Nel frattempo i sottoproletari si son pure sistemati; magari avevano meno tempo per giocare a pallone con lui, ma diventavano bravi piastrellisti, idraulici ed elettricisti...che male c'è?

Che sia esistita un'età dell'oro in cui tutti i borgatari si accontentavano di pane e cicoria inconsapevoli e felici io non lo credo; se poi il poeta ha in mente situazioni molto specifiche, molto romane...non saprei, mi viene allora da pensare che ci sia un bel po' di boria in questa sorta di universalizzazione del suo piccolo mondo.

Pure questa favola della povertà vissuta con dignità non mi convince del tutto...probabilmente i figli del boom economico ancora non avevano un'etica del consumo, e vivevano tutte le novità degli anni '60-'70 come un grande gioco, lasciandosene un po' assuefare (analogamente Godard in Francia con Due o tre cose che so di lei provocatoriamente fotografava le mamme single della periferia parigina spinte a prostituirsi per la smania di un nuovo paio di scarpe). 

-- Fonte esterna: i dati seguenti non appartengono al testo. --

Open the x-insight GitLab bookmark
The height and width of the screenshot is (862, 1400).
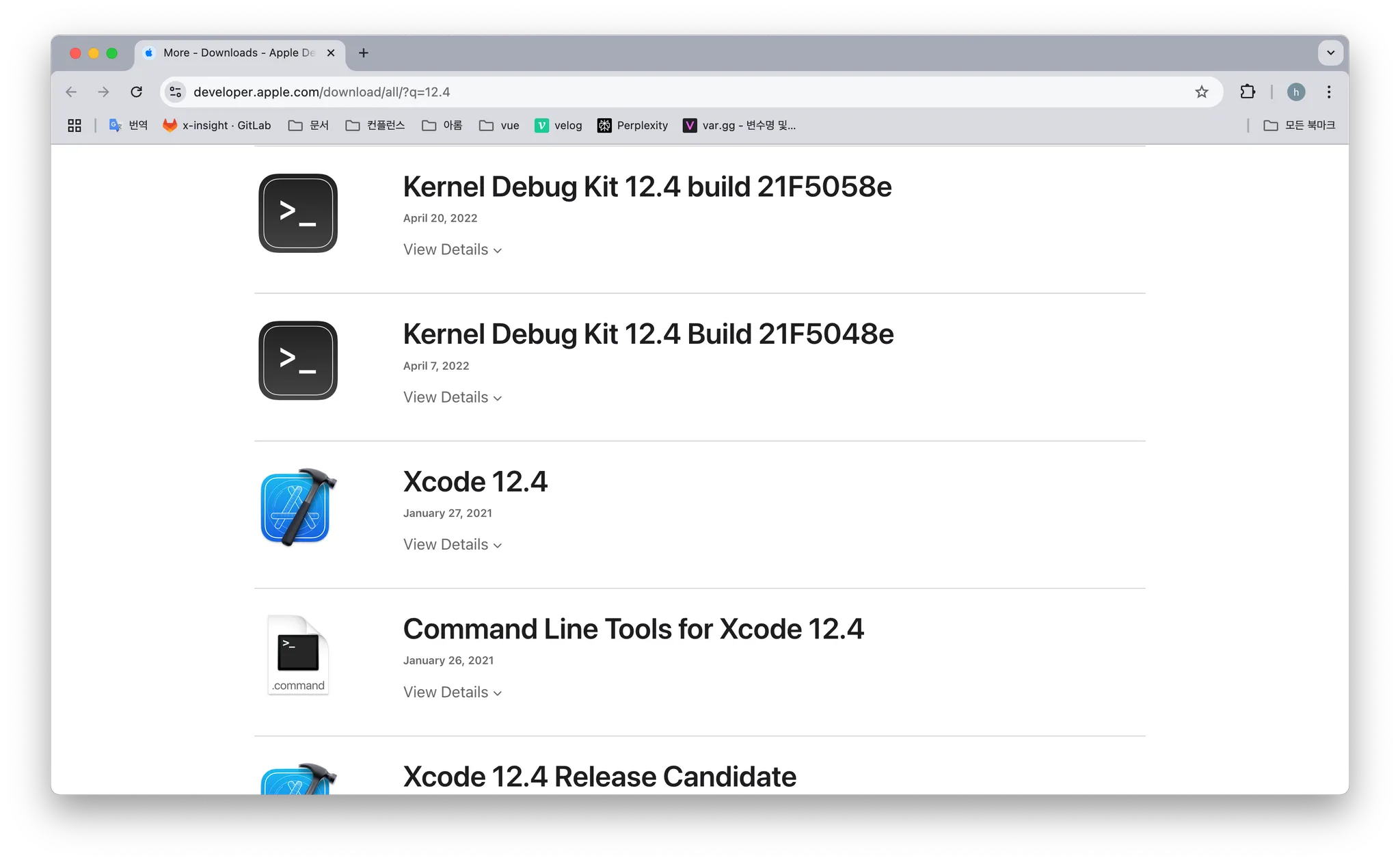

17 hours ago, Rotwang said:

Egli comprende che l’industrializzazione italiana è un processo che si compie “attraverso l’espansione del consumo di beni privati piuttosto che di beni pubblici”.

Non credo sia andata tanto meglio in altri Paesi, o comunque, la livella della crisi e della stagnazione dell'ultimo decennio ha reso tutto piuttosto vacuo.